Nadie dijo una palabra. Todos quedaron inmovilizados por el estupor, la angustia, el miedo o el horror. Al fin Jean Duclos habló:

—Ha hecho grandes progresos en el caso…

Entretanto, la señora Popinga salió del salón como un autómata, e instantes después la encontraron tendida en su cama, víctima de un ataque cardíaco.

Any no se movió. Pijpekamp intentó hacerla hablar:

—¿No tiene nada que decir?

—Hablaré en presencia del juez de instrucción.

Estaba muy pálida. Las ojeras le llegaban hasta la mitad de las mejillas.

Sólo Oosting estaba tranquilo, pero miraba a Maigret con unos ojos llenos de reprobación.

El caso es que, a las cinco y cinco de la mañana, el comisario subió a solas al tren en la pequeña estación de Delfzijl. Nadie lo acompañó. Nadie le dio las gracias. ¡Incluso Duclos se excusó diciendo que debía tomar el tren siguiente!

Amaneció cuando el tren cruzaba un puente sobre un canal. Unos barcos, con las velas flojas, esperaban. Un funcionario se preparaba para hacer pivotar el puente en cuanto hubiera pasado el convoy.
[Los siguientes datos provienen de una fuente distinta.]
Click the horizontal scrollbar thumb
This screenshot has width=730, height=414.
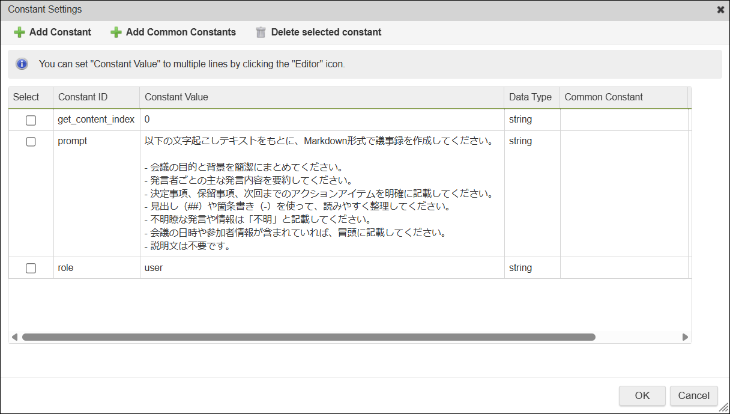click(x=309, y=337)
Dos años después, el comisario se encontró a Beetje en París. Se había casado con el dueño de un concesionario de bombillas holandesas y había engordado. Beetje se sonrojó al reconocerlo.
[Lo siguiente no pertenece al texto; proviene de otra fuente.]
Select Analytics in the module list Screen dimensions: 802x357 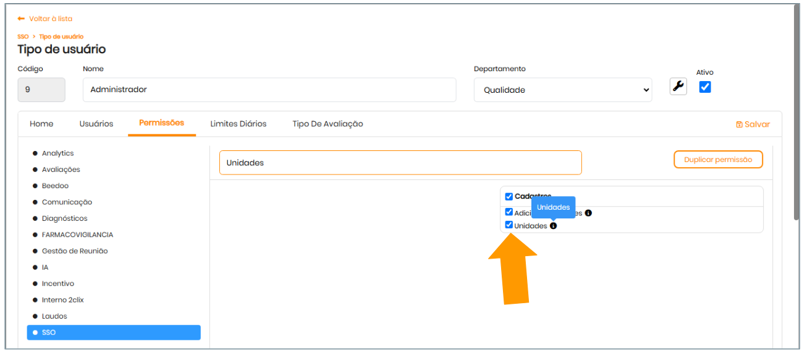[57, 153]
Le explicó que tenía dos niños y le dio a entender que su marido le proporcionaba una vida mediocre.

—¿Y Any? —preguntó.

—¿No lo sabe? Todos los diarios de Holanda hablaron de ello: se mató con un tenedor el día del proceso, minutos antes de comparecer ante el tribunal. —Y añadió—: Venga a vernos. Avenue Víctor Hugo, número veintiocho. No tarde demasiado, porque la semana próxima nos vamos a la nieve, a Suiza. Nos gustan mucho los deportes de invierno.

Ese día, en la Policía Judicial, Maigret encontró el modo de regañar a todos sus inspectores.